A new way to use climate change models developed by NOAA may be used to forecast effects on Delaware Bay fisheries according to a recent news report. The basic conclusion, as I understand it from a range of conversations with researchers and a reading of the available information, is that the changes forecast for our Delaware Bay will make the bay more challenging for oyster growers but potentially more favorable for blue claw crabs.
The Virginia Pilot reports “NOAA said its researchers might apply the same “downscaling” method to predict the potential effects of climate change on other species such as blue crabs and striped bass and other estuaries, including the Delaware Bay.” Other published seafood industry publications have predicted that these same forces of water temperature warming and acidification might actually benefit blue claw crabs.
My own opinion, not necessarily shared by researchers or the oyster industry*, is that resistant strains of oysters will be developed to combat the adverse effects of climate change (vibrio and acidification) but that seafood consumers will eventually insist on seafood (including oysters) that is sterilized through some procedure to kill any potential pathogens prior to consumption. That technology exists today but is not widely used. In the end, these development are more likely to have greater (positive) impact on funding for the scientific community by triggering the need for more research and development than on consumers or the seafood industry.
*Opinions expressed in this blog are my own and do not represent the opinions of any of the commercial or educational firms associated with Nantuxent Corporation.
This video features Downe Township mayor Bob Campbell, local business owner Paul Waterman, and other local residents talking about the state buyouts of property at Money Island, New Jersey. The buyout of residences along both sides of the Delaware Bay is an essential prerequisite and enabling factor for the expansion of education, aquaculture and marine fisheries activity in the future. Naturally this causes tensions within the community. Money Island’s past existence with quiet waterside residences in a recreational fishing community has given way to a more active future in eco-tourism and education, aquaculture and commercial seafood harvesting. Nantuxent Corporation founder Tony Novak points out that this inevitable tension directly led to the community’s fast transformation in recent years and the sustainable eco-friendly redevelopment opportunity that exists today.
In fact, while seas and climate-related water changes are bad for residential communities and recreational fishing, these changes are generally helpful to the aquaculture and commercial seafood harvesting industry.

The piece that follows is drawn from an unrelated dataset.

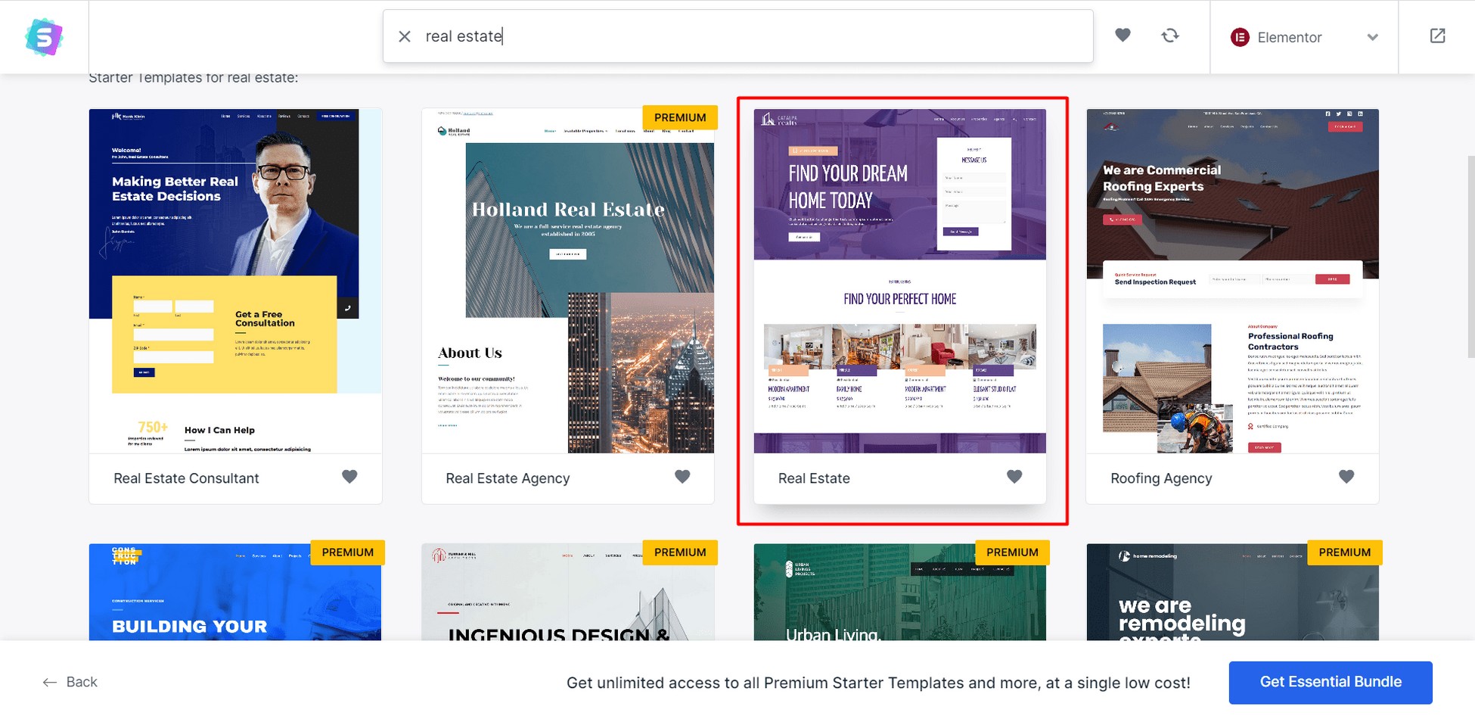Click the Get Essential Bundle button
This screenshot has width=1475, height=722.
(x=1330, y=682)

Nantuxent Corporation works in partnership with a number of commercial, educational, government and nonprofit entities to help balance the interests of all stakeholders. Striking this balance will help speed up the redevelopment of Money Island as an aquaculture and educational hub if the middle bay region.
Rutgers University published a video discussing the challenges and progress being made through living shoreline stabilization projects. Much of the filming in this video is done on related properties and businesses.